July 29th, 2004

great wave

Top Ten Favorite Books (so far)...

1. Cry, The Beloved Country - Alan Paton

I read this book when I was 17 and did an hour-long oral presentation on it for a high school English class. Ten years later I re-read this book and was blown away by how much I just didn't get the first time I read it. I'm going to try to re-read this book every ten years to see what else I'm missing. Paton is an elegant writer. I have a thing for books set in Africa.

2. The Brothers Karamazov - Fyodor Dostoyevsky

I read this book shortly after I became fascinated with everything Russian. After reading this book I read Elder Ambrose of Optina by Fr. Sergius Chetverikov. Optina is a famous monastery in Russia that Dostoyevsky visited frequently. Dostoyevsky wrote The Brothers with the specific intention of depicting the real-life, clairvoyant monk, Elder Ambrose, with whom he often sought spiritual counsel. Dostoyevsky's fictional character, Elder Zosima, was modelled after Elder Ambrose and Dostoyevsky put many of the words spoken by Elder Ambrose directly into the mouth of Elder Zosima.

I also just love Dostoyevsky because he was a tortured soul and I tend to like tortured souls because I myself am a tortured soul.

3. Till We Have Faces - C.S. Lewis

A re-telling of the classic tale of Psyche and Cupid. I really identified with the main character's god-angst. This book gives readers a picture of what it would be like to live with an orthodox pagan worldview, not this neo-happy-go-lucky-paganism that is popular today.

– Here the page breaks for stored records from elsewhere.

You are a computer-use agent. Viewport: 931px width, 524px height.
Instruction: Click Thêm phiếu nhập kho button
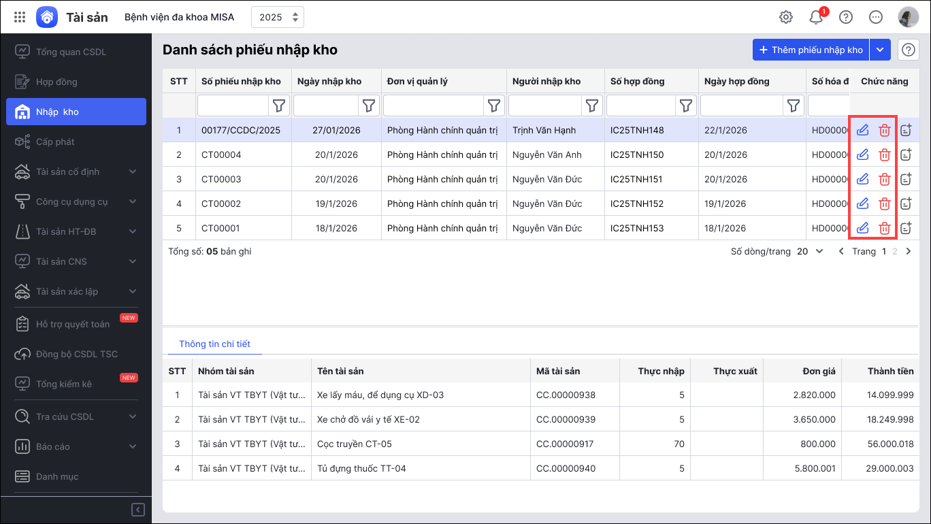[x=811, y=50]
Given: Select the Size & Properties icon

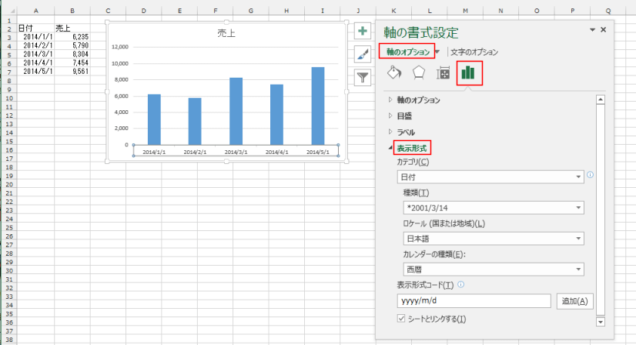Looking at the screenshot, I should tap(443, 73).

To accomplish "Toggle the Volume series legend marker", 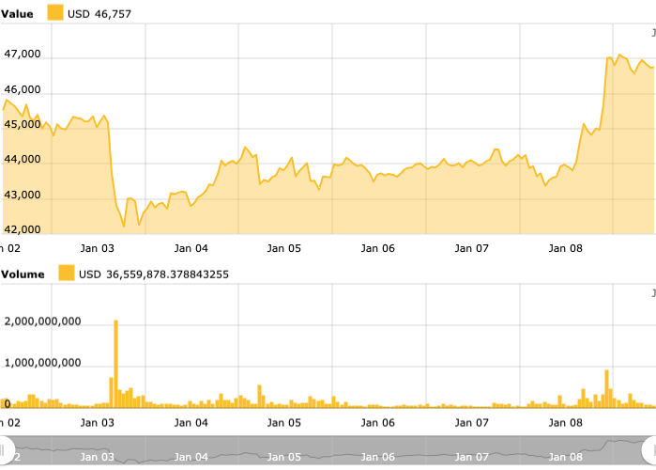I will pyautogui.click(x=67, y=274).
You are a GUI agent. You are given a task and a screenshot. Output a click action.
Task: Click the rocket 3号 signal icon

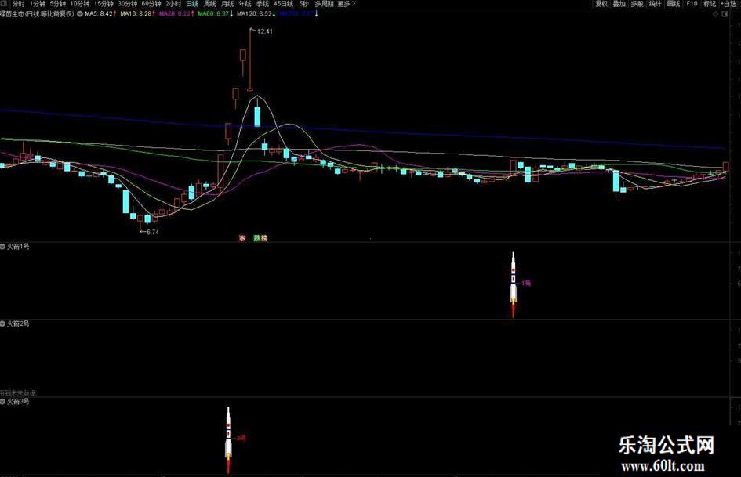228,439
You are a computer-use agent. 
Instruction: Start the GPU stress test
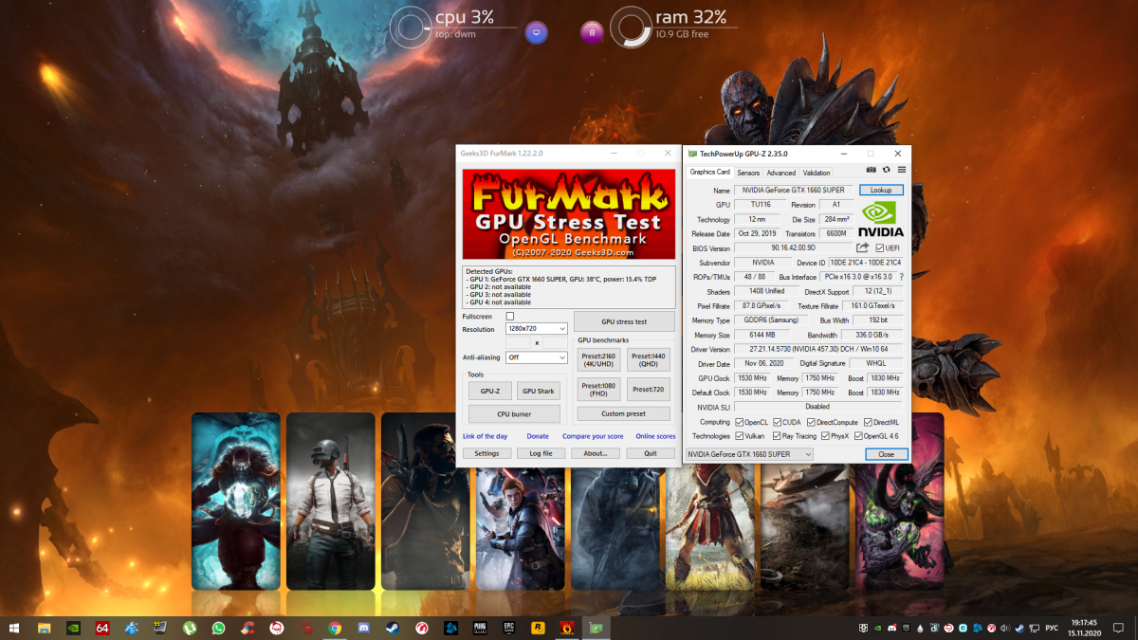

4. Middlemarch - George Eliot

They knew how to write back then (1871). If you think you're a good writer, read this book and realize that you're not.

5. Out Of Africa - Isak Dineson

Breathtaking, elegant, and a fascinating look into Africa.

6. Things Fall Apart - Chinua Achebe

Another fascinating look into Africa.

7. The Chosen - Chaim Potok

A great book for young and old adults alike. A peek into the lives of Jews (Orthodox and otherwise) living in Brooklyn during WWII.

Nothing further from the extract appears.